* **TEKST VAN PAGINA**:
Skip to content

Rutger Keppel: Overschrijding P-limiet beboet

Uit V-Focus juni 2018, interview Geesje Rotgers met Rutger Keppel, lid Vaksectie Recht van de VLB namens Flynth

De invoering van fosfaatrechten leidde tot veel vragen over de fiscale aspecten ervan. De Werkgroep Fiscale aspecten fosfaatregelingen melkveehouderij kreeg de opdracht die in kaart te brengen. Rutger Keppel, belastingadviseur bij Flynth adviseurs en accountants en lid van de Vaksectie Recht van de Vereniging van Accountants en Belastingadviseurs (VLB) geeft weer wat de belangrijkste aandachtspunten zijn voor agrarische ondernemers? Rutger Keppel geeft aan dat hij veel vragen krijgt van ondernemers over dit onderwerp, vooral vorig jaar. Ondernemers willen graag van te voren weten waar zij aan toe zijn. Inmiddels is er duidelijkheid over de meeste zaken, al resten er ook nog enkele vragen. Onlangs publiceerde de VLB ruim 40 vragen en antwoorden over de fiscale aspecten van de fosfaatregelingen. In dit artikel gaat Keppel in op de belangrijkste.

De stoppersregeling

Melkveehouders die gebruik hebben gemaakt van de Subsidieregeling bedrijfsbeëindiging melkveehouderij (stoppersregeling) ontvingen een subsidie van € 1.200 per melkkoe, € 636 per pink en € 276 per kalf. In de tweede ronde van de regeling lagen de bedragen iets lager. De subsidie in het kader van de stoppersregeling die zit op het niet leveren van melk behoort tot de jaarwinst en kan niet als stakingswinst worden aangemerkt. Over deze subsidie hoeft geen omzetbelasting worden afgedragen.

De groep stoppende ondernemers deed in 2017 het vee de deur uit en is van plan het melkveebedrijf in 2018 verder te beëindigen. De winst die verband houdt met de verkoop van het vee en de fosfaatrechten wordt aangemerkt als stakingswinst, waardoor de ondernemer recht heeft op fiscale voordelen als stakingsaftrek en stakingslijfrente. Het bedrijf hoeft niet op één moment te stoppen, maar kan daar een wat langere periode voor uittrekken, zonder dat dit afbreuk doet aan de fiscale voordelen van ‘staken’. Tot zo ver is het goed geregeld, stelt Keppel. Wel is er nog een verschil van inzicht tussen de Belastingdienst en de VLB over de verkoop van fosfaatrechten bij deelnemers aan de stoppersregeling. Wanneer de fosfaatrechten als bedrijfsmiddel mogen worden aangemerkt, mag de boekwinst worden geherinvesteerd in bijvoorbeeld een bestaande neventak van het bedrijf, waarmee de ondernemer verder wil. De Belastingdienst echter, wil fosfaatrechten die nooit zijn gebruikt binnen het bedrijf –het vee ging immers al eerder van de hand – niet erkennen als bedrijfsmiddel maar ziet deze als ‘voorraad’. Dit betekent dat er bij verkoop fiscaal over afgerekend moet worden.

* **DOEL VAN OEFENING**:
Hoe beschouwt de Belastingdienst volgens het interview over fosfaatrechten de fosfaatrechten die nooit binnen het bedrijf zijn gebruikt?

* **OPGESLAGEN GEGEVENS**:

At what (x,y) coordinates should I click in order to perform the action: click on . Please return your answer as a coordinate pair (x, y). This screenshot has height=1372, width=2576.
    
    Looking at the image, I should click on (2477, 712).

* **HET ANTWOORD**:
De Belastingdienst ziet ze niet als bedrijfsmiddel maar als voorraad.